Carl Sagan warned us about Mutually Assured Destruction 40 years ago.  If we do survive a nuclear war, the condition of our planet will be such that any life afterward will be miserable.  We humans have spent trillions of dollars in an effort to learn to kill each other more effectively, quickly, efficiently, cheaply, and remotely.  We have a massive war industry.  And War is the polite term for mass murder. 

Already in Ukraine, as of March 17, 2022, more than 100 children have been killed as a result of Putin’s attacks.  Children.  They have done nothing to deserve death.  They are children.  This is sickening.  This is immoral.  This is wrong in every possible way.  It is unforgivable.  There is no defense for this state of affairs.

Yes, there is!  They are the enemy.  The enemy needs to be killed.  That’s the way the world works. 
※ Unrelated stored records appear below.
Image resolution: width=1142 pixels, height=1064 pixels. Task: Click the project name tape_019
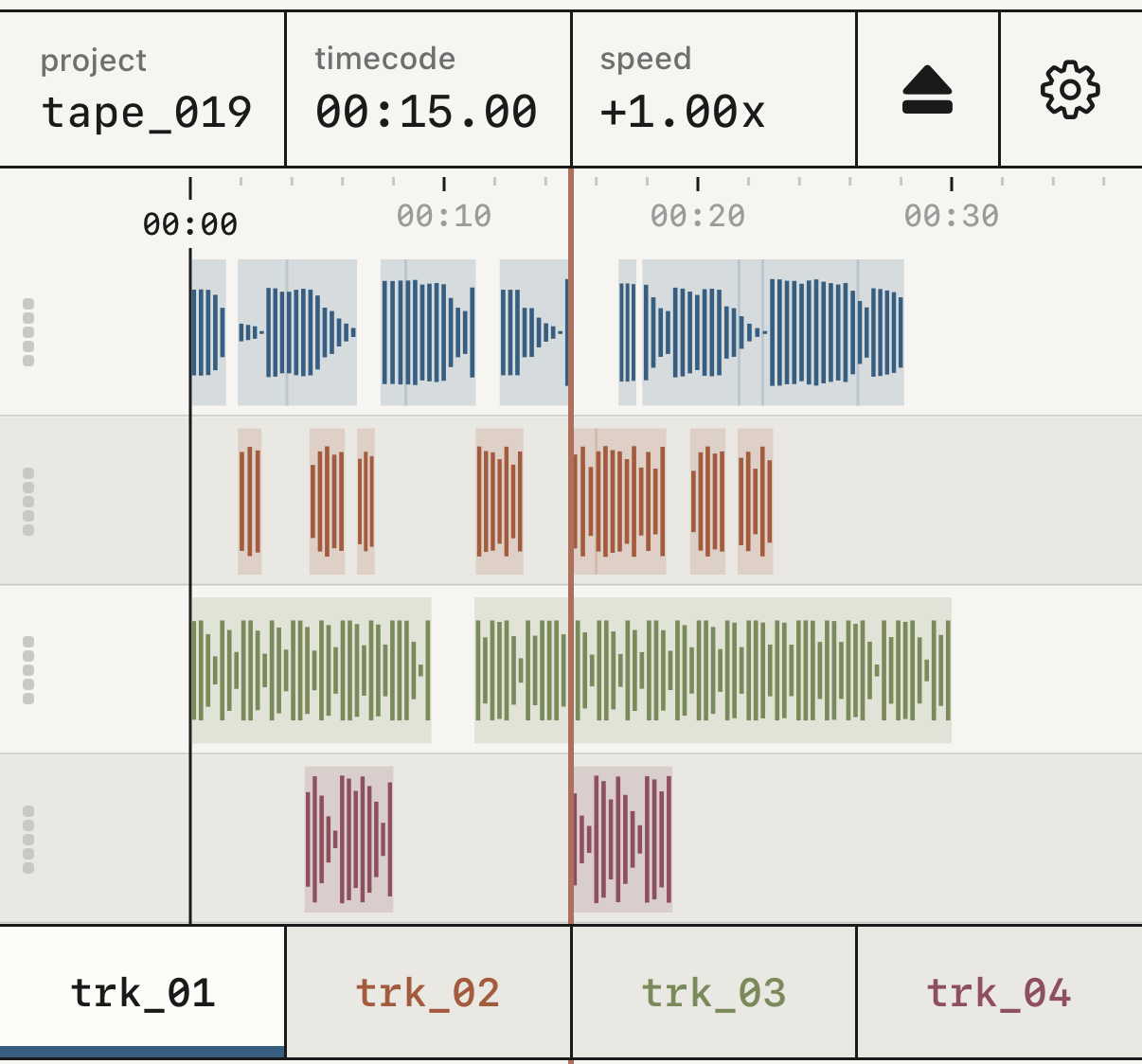tap(147, 113)
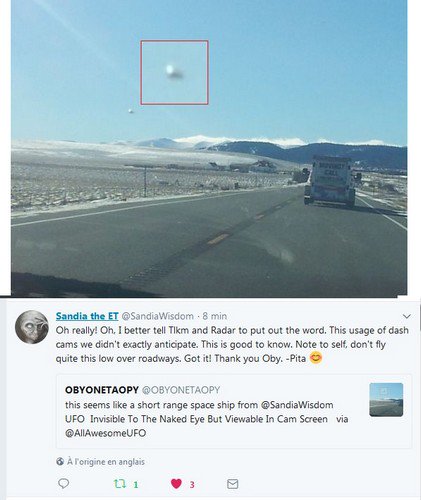Click the alien profile avatar
Screen dimensions: 421x500
click(x=32, y=327)
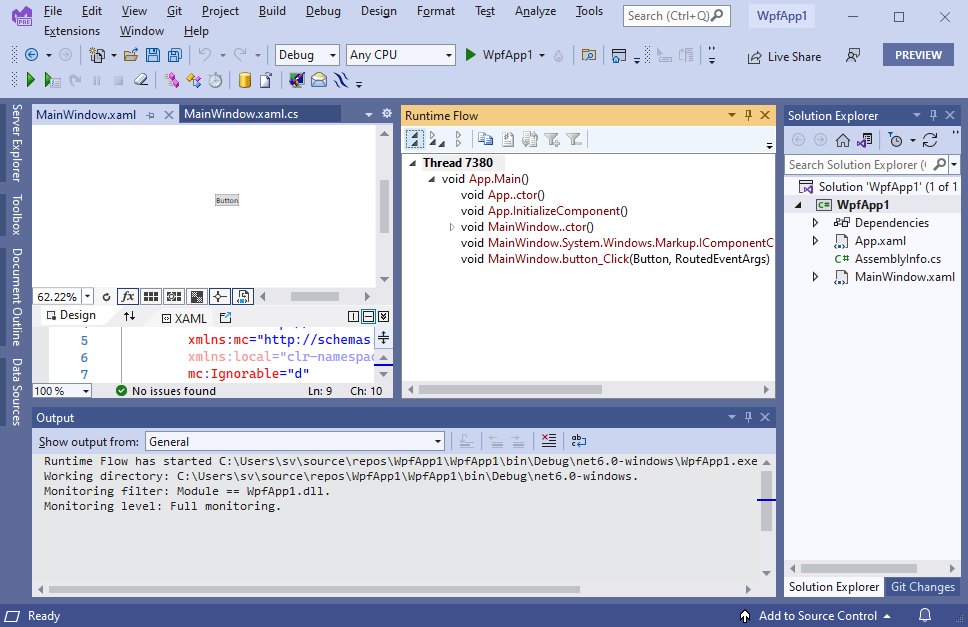Screen dimensions: 968x627
Task: Click the XAML editor horizontal scrollbar in designer
Action: (314, 296)
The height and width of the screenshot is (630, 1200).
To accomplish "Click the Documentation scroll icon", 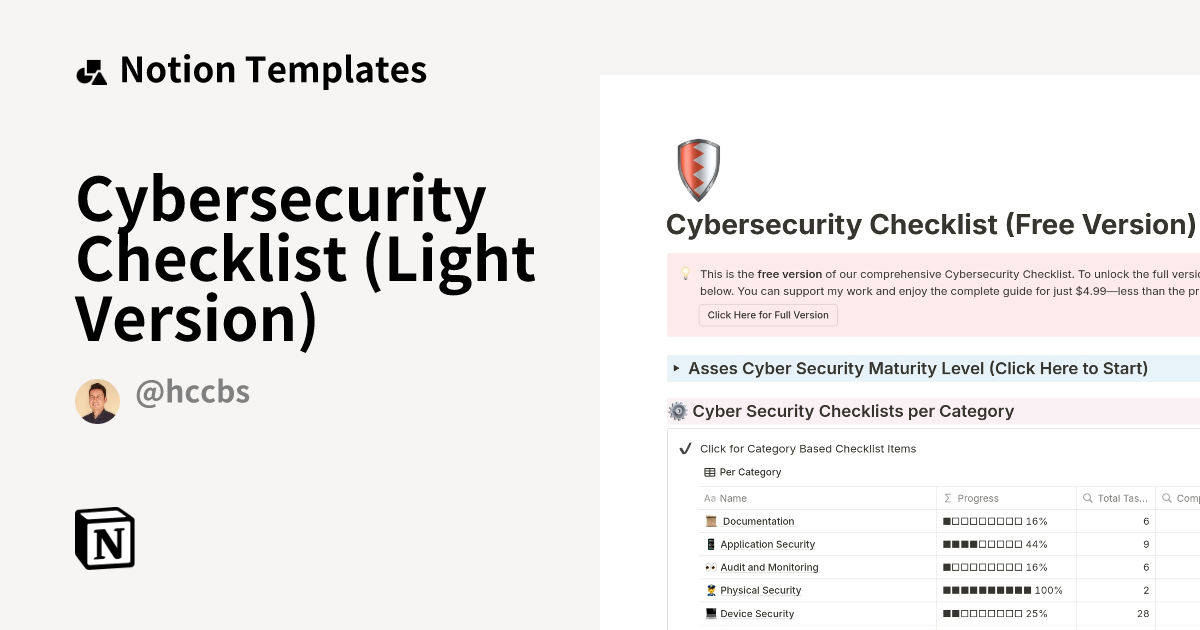I will [710, 521].
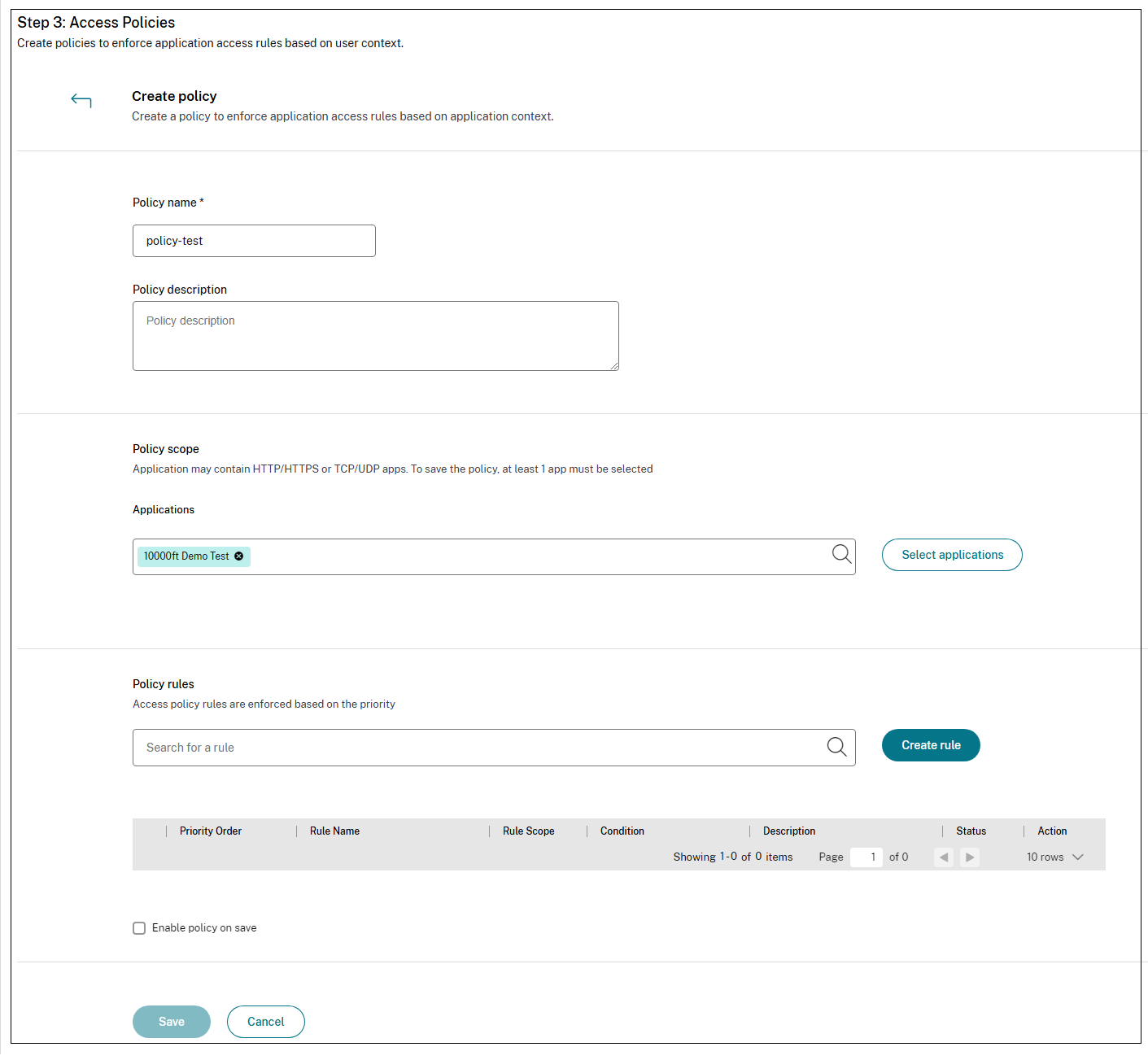
Task: Open the 10 rows per page dropdown
Action: tap(1054, 857)
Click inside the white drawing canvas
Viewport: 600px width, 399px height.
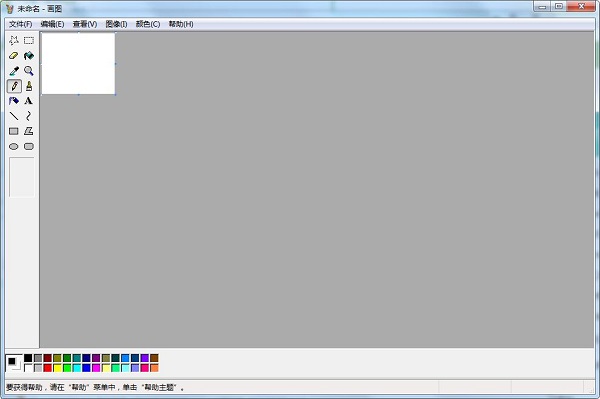pos(78,64)
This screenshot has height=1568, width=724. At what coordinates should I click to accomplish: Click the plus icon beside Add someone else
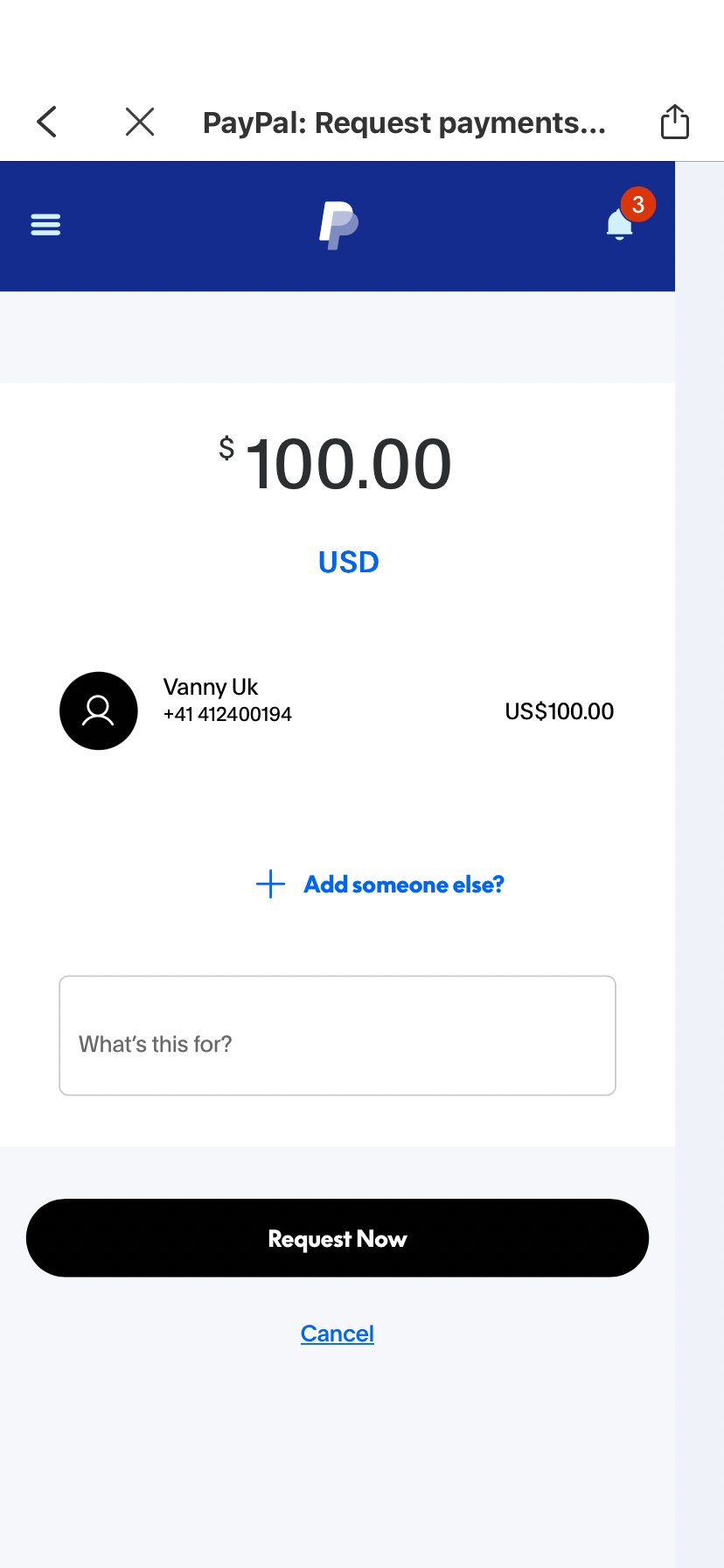270,884
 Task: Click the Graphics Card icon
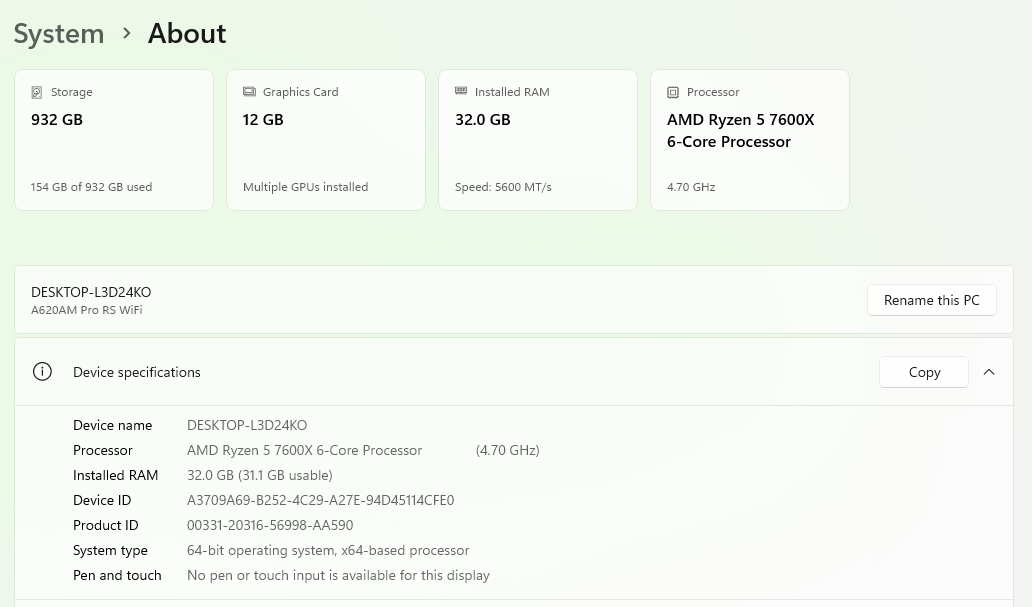(x=249, y=92)
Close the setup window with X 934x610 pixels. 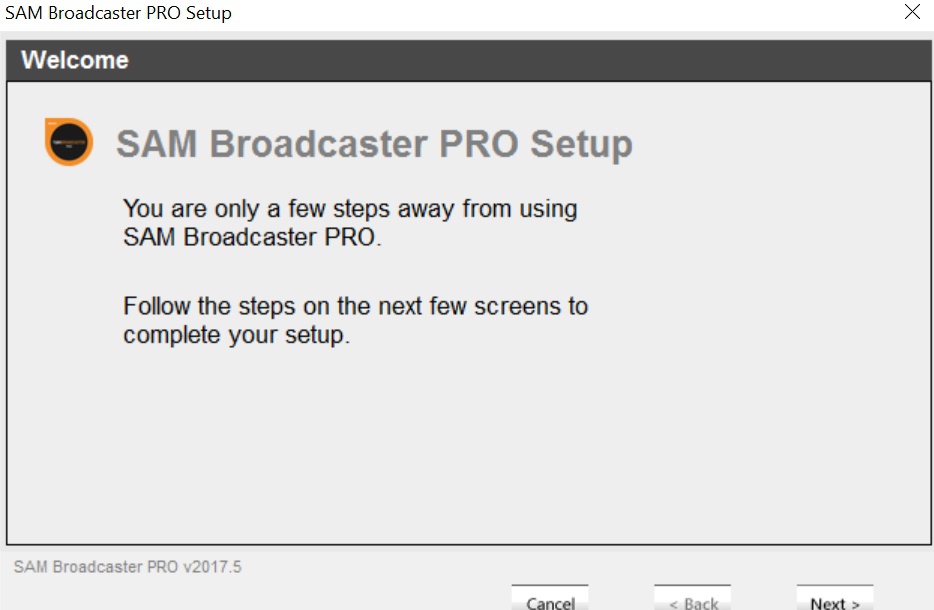pyautogui.click(x=912, y=12)
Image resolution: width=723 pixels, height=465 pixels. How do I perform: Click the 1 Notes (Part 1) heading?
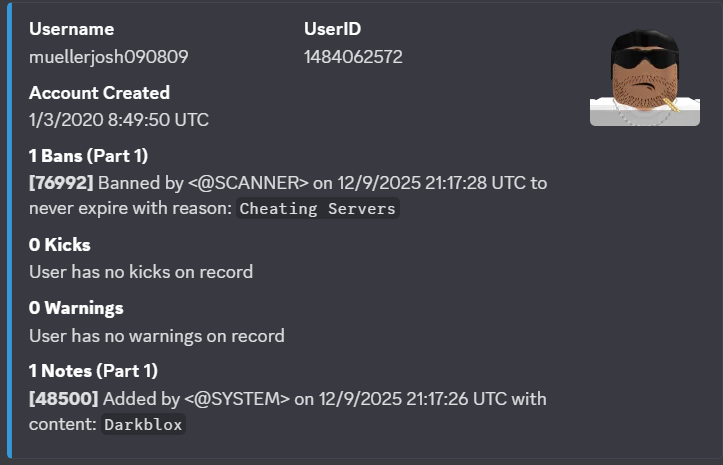[93, 371]
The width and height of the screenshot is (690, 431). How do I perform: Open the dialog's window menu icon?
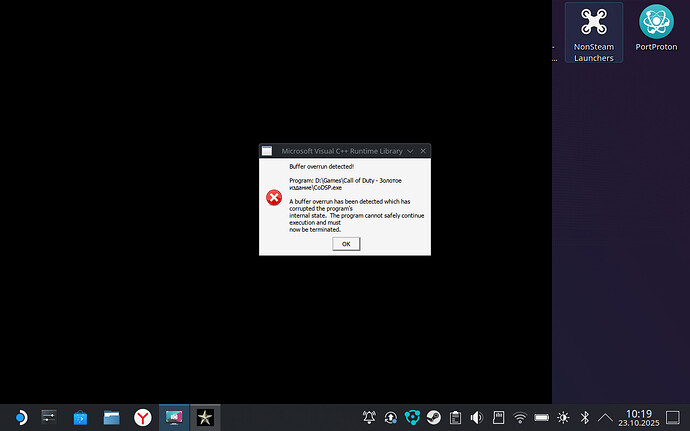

Perhaps it is.  But it shouldn’t be. 

There are certain undeniable truths that we need to understand.  One is that there is no Them; we are all Us.  Everyone who dies in a war is someone’s son or daughter.  They are people just like you and me.  They may have different ideas.  They may have different beliefs.  They may have very different lives.  But they are human beings who are here for an incredibly brief time, and we have shortened it by killing them.  We can make up reasons to decide it doesn’t matter when someone dies, but it still does.  We don’t feel the deaths of strangers as deeply as those close to us.  We shouldn’t.  If I felt every death as deeply as I did the demise of my Dad or my Dog, I would spend all my time curled up crying in a fetal position.  That doesn’t mean the deaths don’t matter.  Of course they do.  And nearly everyone who dies has someone who feels the death as painfully as I felt the loss of Melanie. 

The second fact about which there can be no debate, is that we are all living on the same planet at the same time. 

More than 40 years ago, when I was an adolescent running around in as much of a hormone haze as I now am surrounded by the Fog of Idealism, I was as madly in love as a boy could be with a girl whose intellect and compassion I admired nearly as much as her physical form.  When you’re 16, it’s difficult to see much beyond appearance.  Or, at least it was for me.  Perhaps today’s adolescents are more enlightened than I was.

Among the reasons I fell in love with her was her Idealism was seductively attractive to me.  She was a member of a religion of which I had never heard, called Baha’i.  I had, even then, no supernatural beliefs, but I loved the idea of unity that was at the core of her religious beliefs.  She had on her car a bumper sticker that has the unique status of actually affecting me.  It said, “One Planet, One People… Please?”  I have never forgotten the words.  Now, I believe, she’s off living with her husband on a farm somewhere, and we say hello to each other occasionally on Facebook, but we don’t really have a serious friendship anymore.  Her influence over my thinking, however, has only grown in the intervening decades. 

She was the water and sunlight that made the seed planted a decade earlier grow and flourish.  What planted the seed?  It was Star Trek, of course.  In Star Trek, we are all one people sharing one planet, and we’re not only working together as humans, but we are also working with species from other worlds.  We spend our time trying to better ourselves and the rest of humanity.  It is cooperation and exploration at its best. 

I believe if we could all embrace the idea that we are all deserving of life, that all of us matter, that there is more we share than there is that separates us, we might find wars would stop. 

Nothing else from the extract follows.